:: EXCERPT PROVIDED
Simplifying tax and welfare

Few people would argue that the UK tax system is either simple or fair. It seems to have many loopholes that stimulate jobs in creative accountancy, but deprive the nation of tax. It has sharp cut-offs instead of smooth gradients, creating problems for people whose income rises a few pounds above certain thresholds. We need taxation, but it needs to be fair and transparent, and what that means depends on your political allegiances, but there is some common ground. Most of us would prefer a simpler system than the ludicrously complicated one we have now and most of us would like a system that applies to everyone and avoids loopholes.

The rich are becoming ever richer, even during the economic problems  (in fact some even appear to be using the recession as an excuse to depress wages for junior staff to increase company profits and thereby be rewarded more themselves). Some rich people pay their dues properly, some avoid paying taxes by roaming around the world, never staying anywhere long enough to incur local tax demands. It may be too hard to introduce global taxes, or to stop tax havens from operating, but it is possible to ensure that all income earned from sales in the UK is taxed here.
::::
:: DATA EXCERPTS
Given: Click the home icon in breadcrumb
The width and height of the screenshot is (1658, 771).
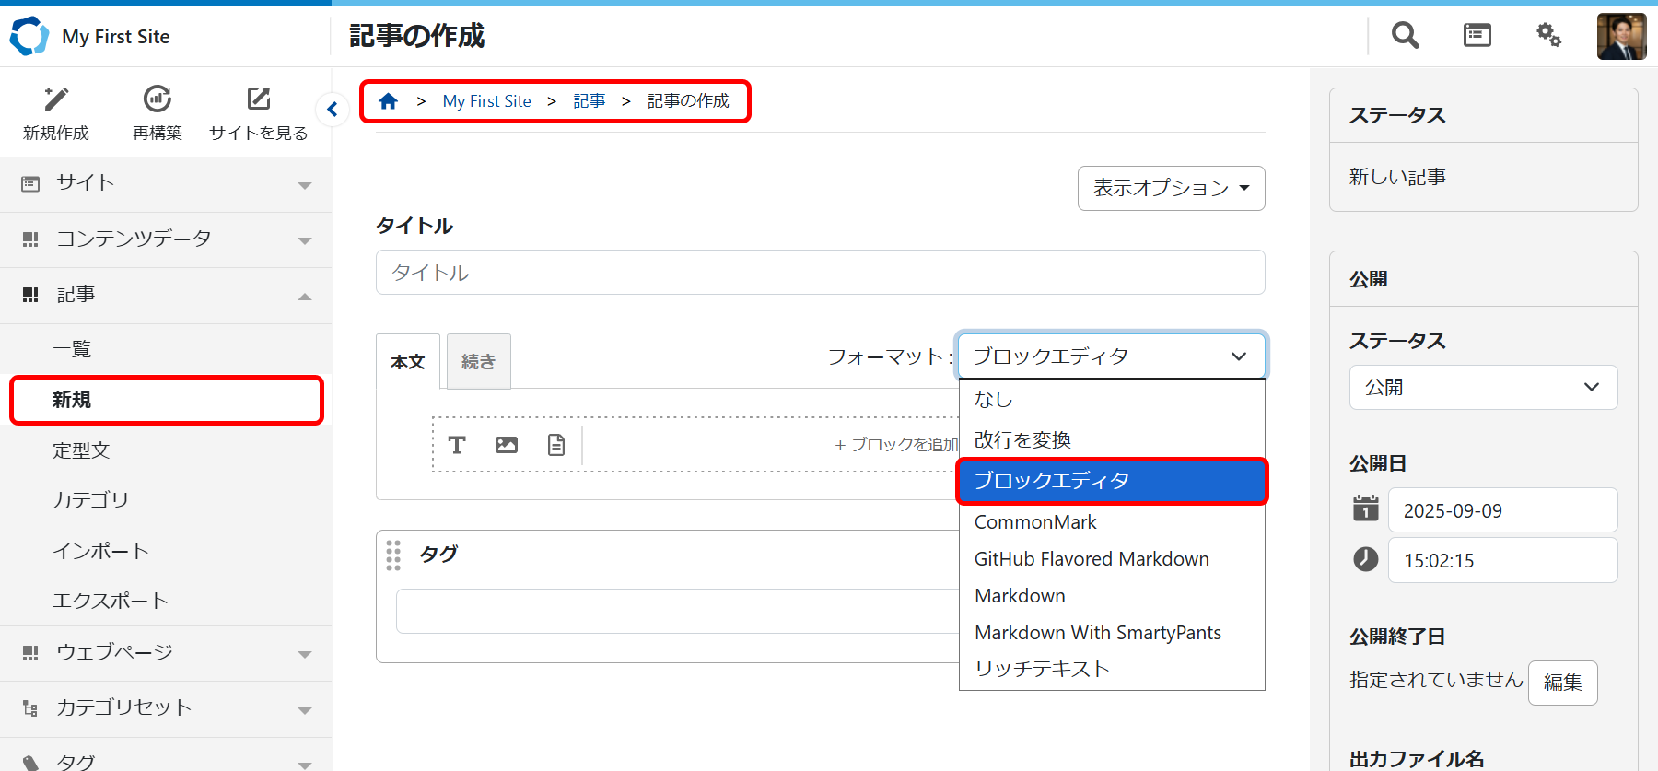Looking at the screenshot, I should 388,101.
::::
:: DATA EXCERPTS
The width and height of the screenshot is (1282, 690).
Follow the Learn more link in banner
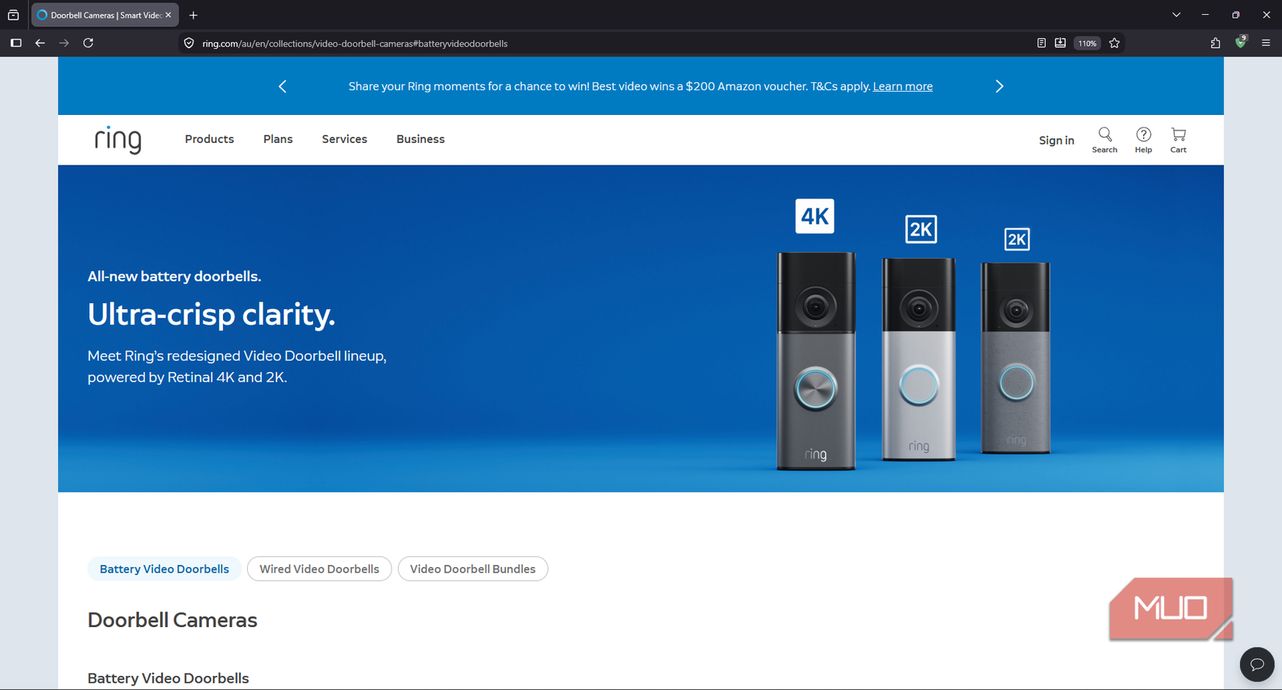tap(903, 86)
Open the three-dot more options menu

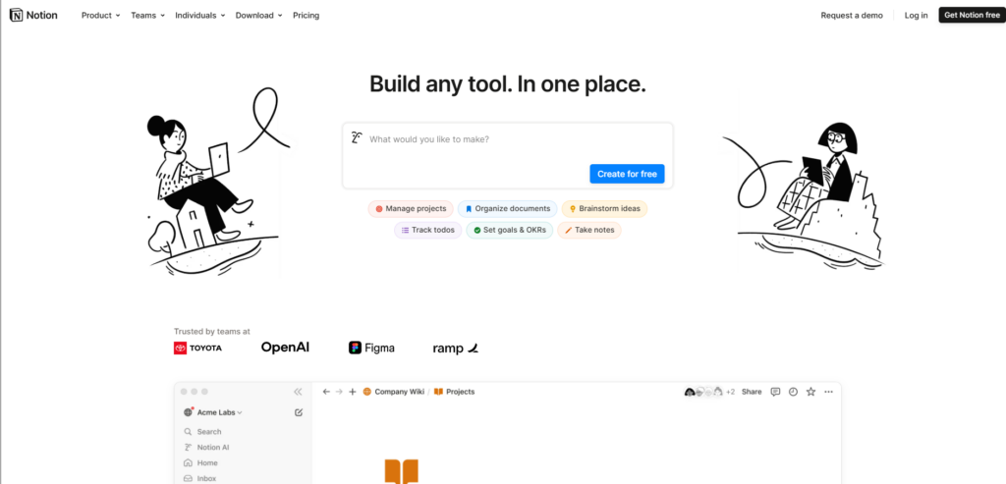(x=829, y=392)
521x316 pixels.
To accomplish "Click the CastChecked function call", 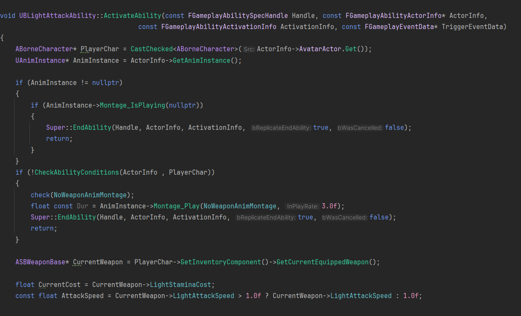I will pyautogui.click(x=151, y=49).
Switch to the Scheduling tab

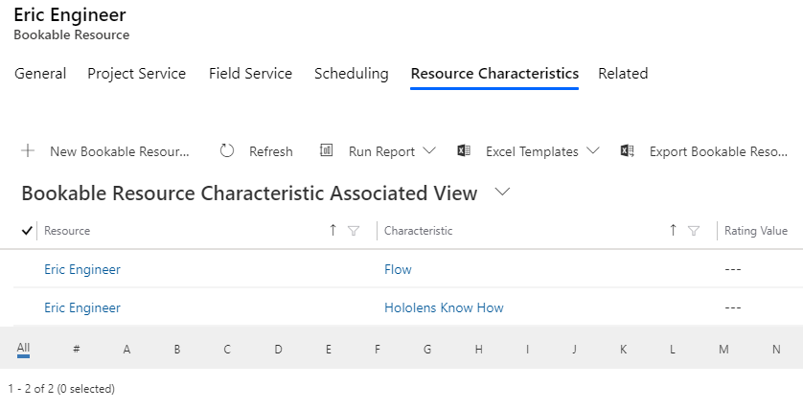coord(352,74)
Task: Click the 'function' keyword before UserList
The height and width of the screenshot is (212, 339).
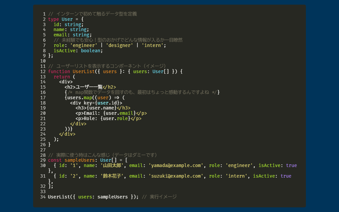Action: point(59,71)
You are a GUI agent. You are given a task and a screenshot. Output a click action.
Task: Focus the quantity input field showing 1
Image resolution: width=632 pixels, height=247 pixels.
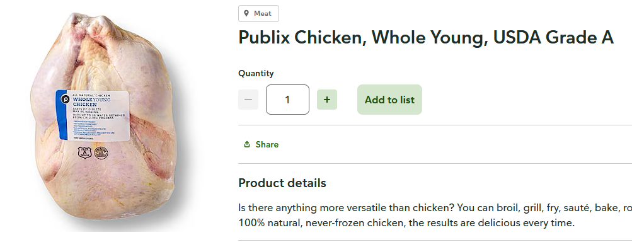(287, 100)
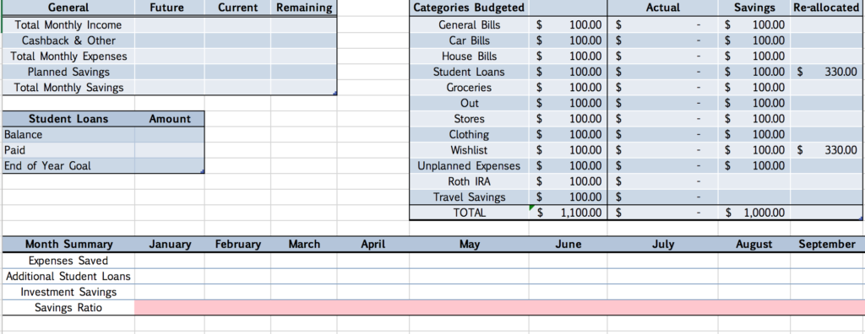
::::
:: DATA EXCERPTS
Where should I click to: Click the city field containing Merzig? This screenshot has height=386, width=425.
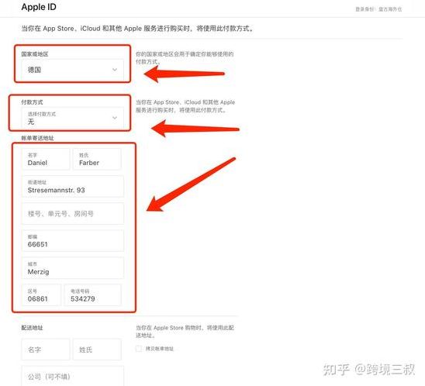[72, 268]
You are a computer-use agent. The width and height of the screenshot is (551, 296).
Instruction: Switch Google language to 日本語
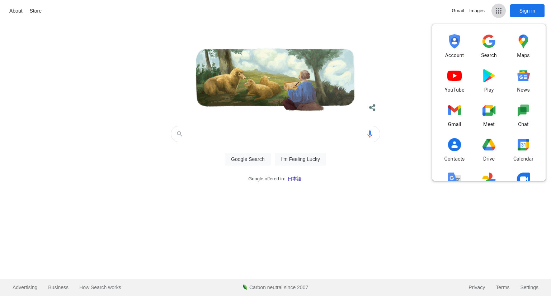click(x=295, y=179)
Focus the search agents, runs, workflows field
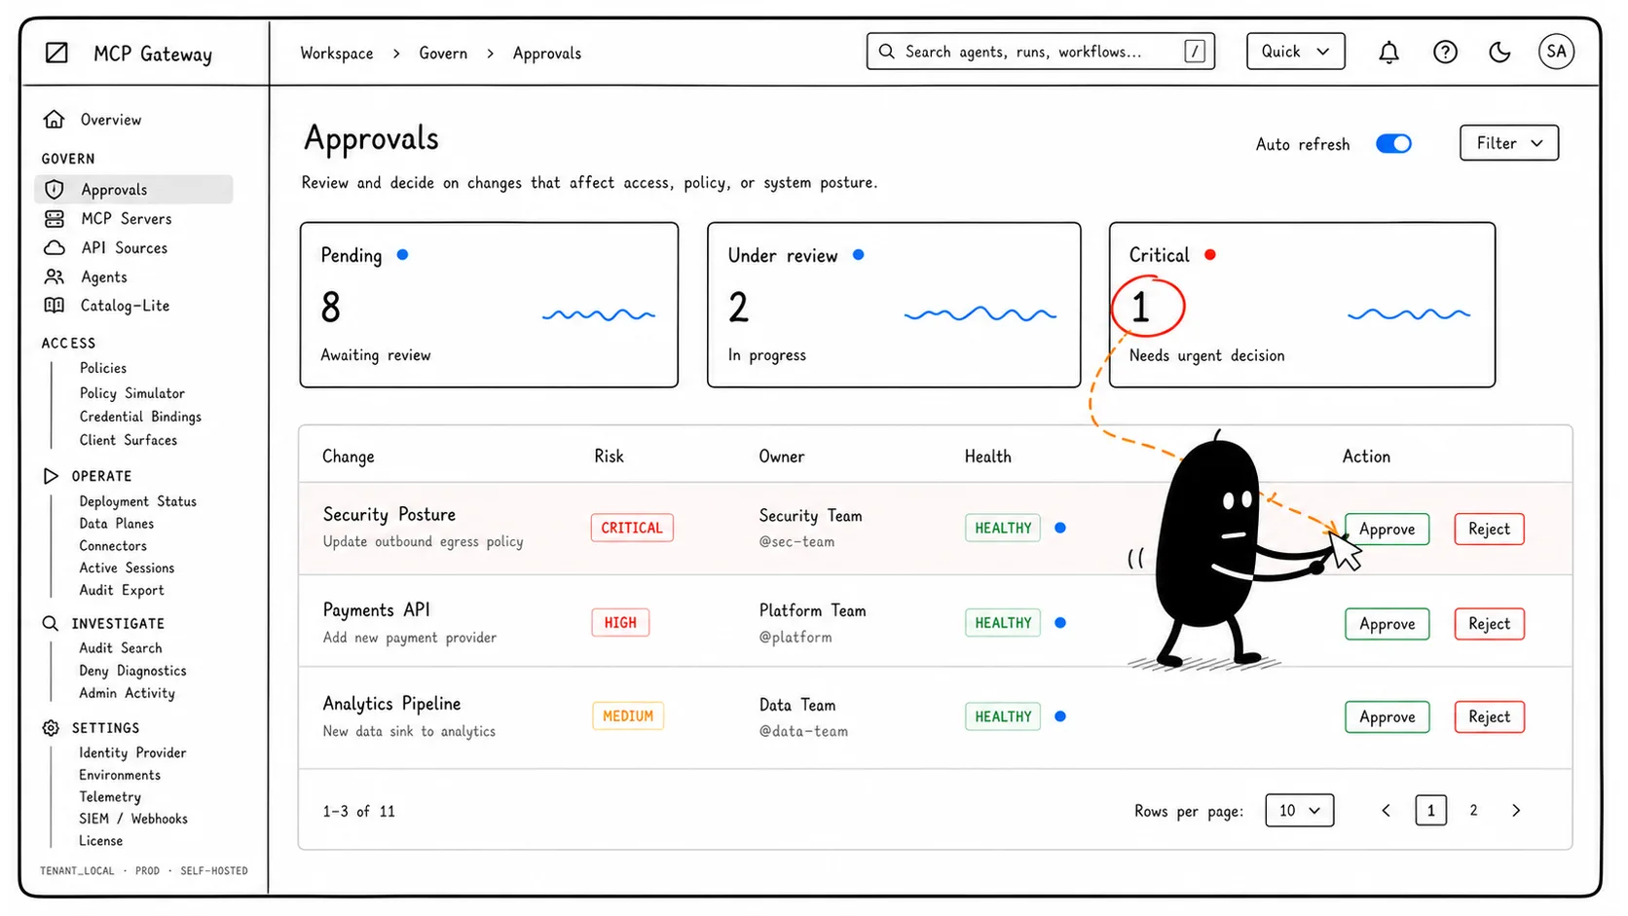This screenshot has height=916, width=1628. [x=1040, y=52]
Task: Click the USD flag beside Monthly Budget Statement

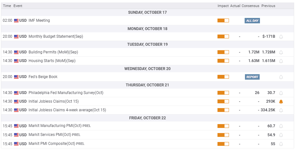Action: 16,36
::::
- WHAT THIS EXERCISE ASKS -
1. Answer these questions using the text on simplifying tax and welfare.
(a) Who does the text say has problems because of sharp cut-offs?
(b) How do some rich people avoid paying taxes?
(c) What does the text say it is possible to ensure?
2. Change "loopholes" to "gaps" in the text on simplifying tax and welfare, and write out the passage from "Simplifying tax and welfare" up to and including "and avoids loopholes." with that change.
The rows were taken from a separate source.

- THE ANSWERS -
1.
(a) People whose income rises a few pounds above certain thresholds.
(b) They roam around the world and never stay anywhere long enough to incur local tax demands.
(c) That all income earned from sales in the UK is taxed here.

2.
Simplifying tax and welfare

Few people would argue that the UK tax system is either simple or fair. It seems to have many gaps that stimulate jobs in creative accountancy, but deprive the nation of tax. It has sharp cut-offs instead of smooth gradients, creating problems for people whose income rises a few pounds above certain thresholds. We need taxation, but it needs to be fair and transparent, and what that means depends on your political allegiances, but there is some common ground. Most of us would prefer a simpler system than the ludicrously complicated one we have now and most of us would like a system that applies to everyone and avoids gaps.